May 7, 2026 · Essam Sleiman
meta-reward: reward modeling as harness optimization
trajectory
LLM judge
score
We propose meta-reward: a method for improving agent reward models by optimizing the evaluator harness around a fixed LLM judge.
Agent task performance is only as good as the reward signal it optimizes against. Traditionally, reward models are trained to score model outputs using preferences, ratings, or verifier labels. But agents are harder to evaluate: an effective reward model needs to judge an agent's full trajectory, not just its final output.
LLM judges provide a scalable way to score those trajectories. They can read full agent traces and convert trajectory-level behavior into a reward signal. A raw LLM judge, however, is still an underspecified reward model. To become reliable, it needs a surrounding system to ground the reward signal with what evidence it sees, what rubrics it applies, and the procedure that turns its judgment into a score.
In our work, we pose this surrounding system as the evaluator harness and optimize it directly. On τ³-bench airline, optimizing the harness around a fixed Haiku 4.5 judge raises held-out agreement from 52.8% to 78.2% and improves natural best-of-N trajectory selection by up to +30.2 points.
Motivation
The core challenge in agent post-training is defining a reward signal that captures the behavior we want the agent to learn. In domains with verifiable outcomes, this is relatively clean. Math solutions can be checked deterministically and code can be evaluated with executable tests. In cases where automatic verification isn't available, reward signals are often constructed from human judgment.
For long-horizon agent tasks, reward specification is harder because the reward must judge the full trajectory, not just the final response. A customer support, research, or workflow agent is evaluated by what information it gathered, which tools it called, what policy it applied, when it changed external state, and when it chose not to act.
Without accurate trajectory-level supervision, we risk rewarding the right outcome for the wrong reasons. For example, an agent might reach the correct final state through a lucky guess, unnecessary tool use, or an unauthorized action.
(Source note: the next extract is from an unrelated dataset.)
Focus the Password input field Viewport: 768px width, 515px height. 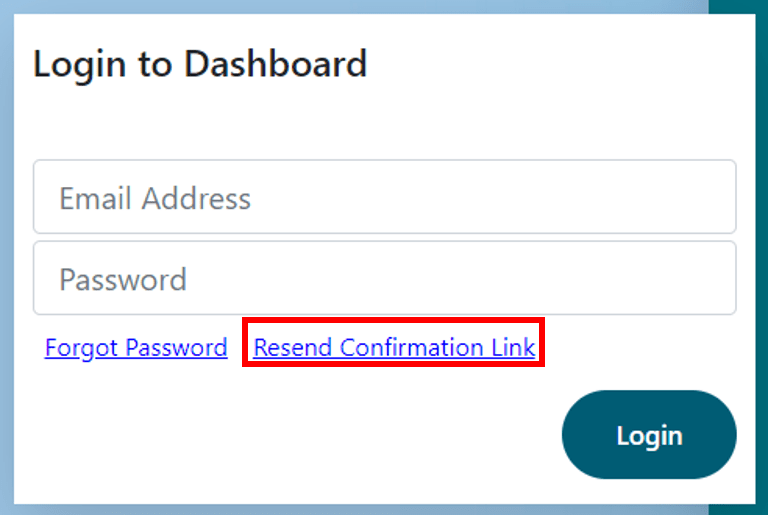click(x=384, y=278)
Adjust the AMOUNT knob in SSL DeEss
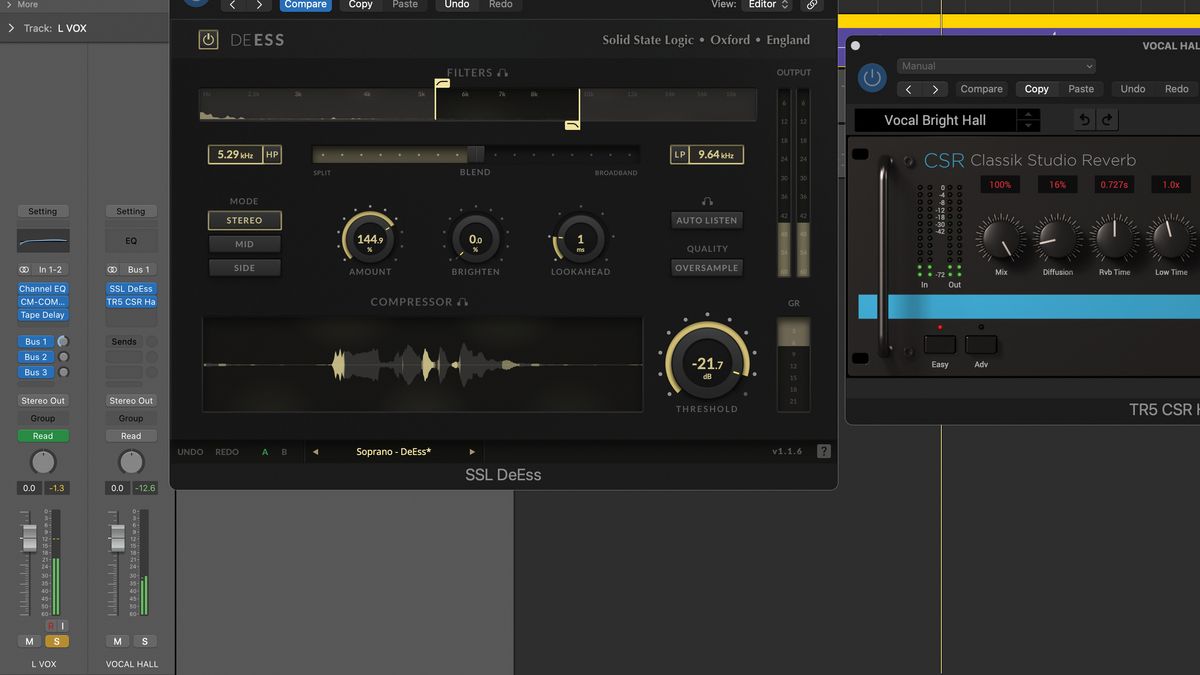The image size is (1200, 675). click(x=369, y=237)
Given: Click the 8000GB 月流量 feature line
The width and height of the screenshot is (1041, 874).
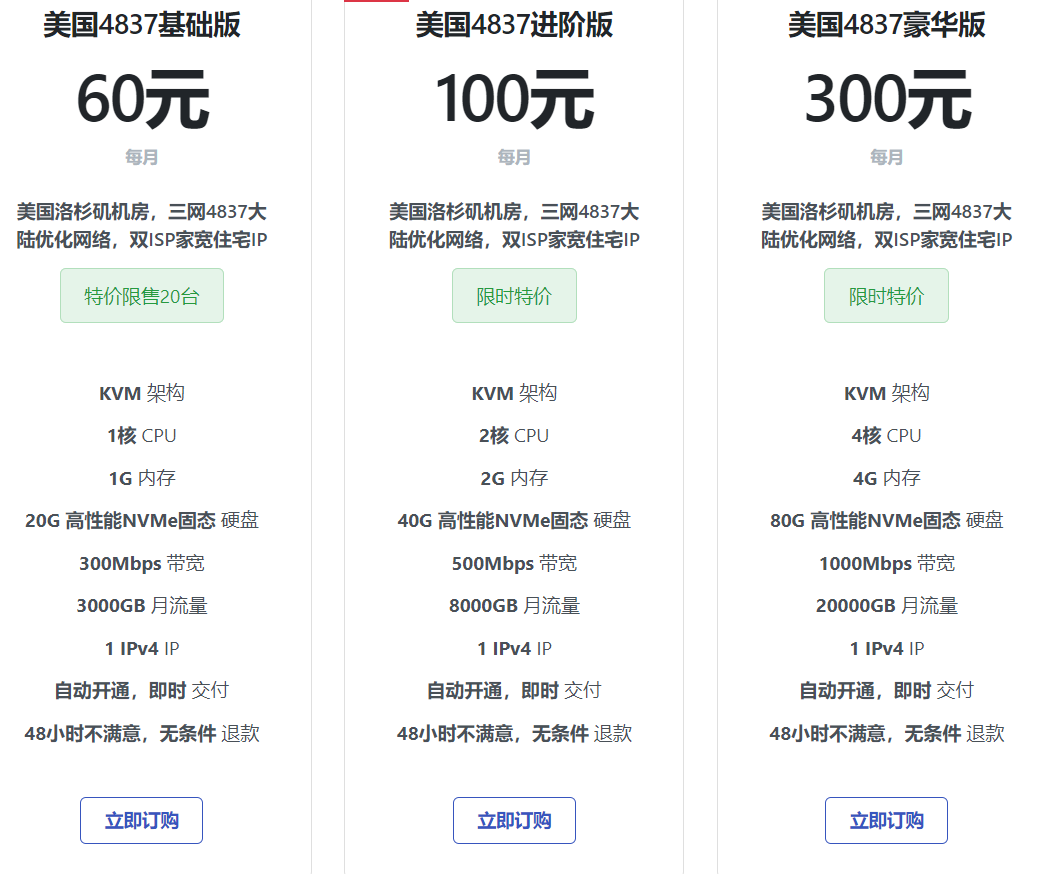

We observed this in τ³-airline as an action bias: the untuned judge often over-rewarded visible state-changing actions, like cancellations, compensation, and booking changes, even when policy required restraint.
Human annotation can provide this trajectory-level supervision, but labeling full agent traces is slow and expensive to scale. LLM judges offer a more scalable approximation. They can read agent traces, evaluate behavior against task criteria, and turn that judgment into a reward signal. In our previous meta-agent work, we used LLM judges to score unlabeled agent traces during harness optimization.
meta-agent: continual learning for agents
We built meta-agent: an open-source library that automatically and continuously improves agent harnesses from production traces. Point it at an existing agent, a stream of unlabeled production traces,…
But a judge call is not yet a reward procedure. Given a long trace and a rubric, the judge still has to infer what evidence matters, which constraints to prioritize, how to handle conflicting signals, and how to turn its reasoning into a score. Those choices determine what behavior gets rewarded. We call the system that specifies these choices the evaluator harness. It defines the trace view, policy context, checks, rubric, decision process, and scoring logic around the judge.
meta-reward optimizes the evaluator harness directly. Using a small set of trusted trajectory preferences from human annotation or task-specific labels, it tunes the evaluation procedure so the judge's scores better align with trusted preferences and generalize to unseen trajectories.
How it works
meta-reward keeps the judge model parameters fixed and optimizes the evaluator harness around it: the trace view, policy context, checks, rubric, decision process, and scoring logic.
We start with a small set of trusted trajectory preferences. Each example contains two agent trajectories and a label for which trajectory should receive higher reward. The evaluator scores each trajectory 0–100 independently, then our system predicts the preference by choosing the higher-scoring trajectory.
The optimization loop is:
- Score. Run the current evaluator on trajectory pairs. Each trajectory receives a 0–100 reward score.
- Compare. Pick the higher-scoring trajectory and check whether it matches the trusted preference.
- Diagnose. Read disagreements and history of prior harnesses, scores, and failures to identify recurring evaluator mistakes.
- Propose. Write targeted harness updates: changes to the trace view, policy context, checks, rubric, decision process, or scoring logic.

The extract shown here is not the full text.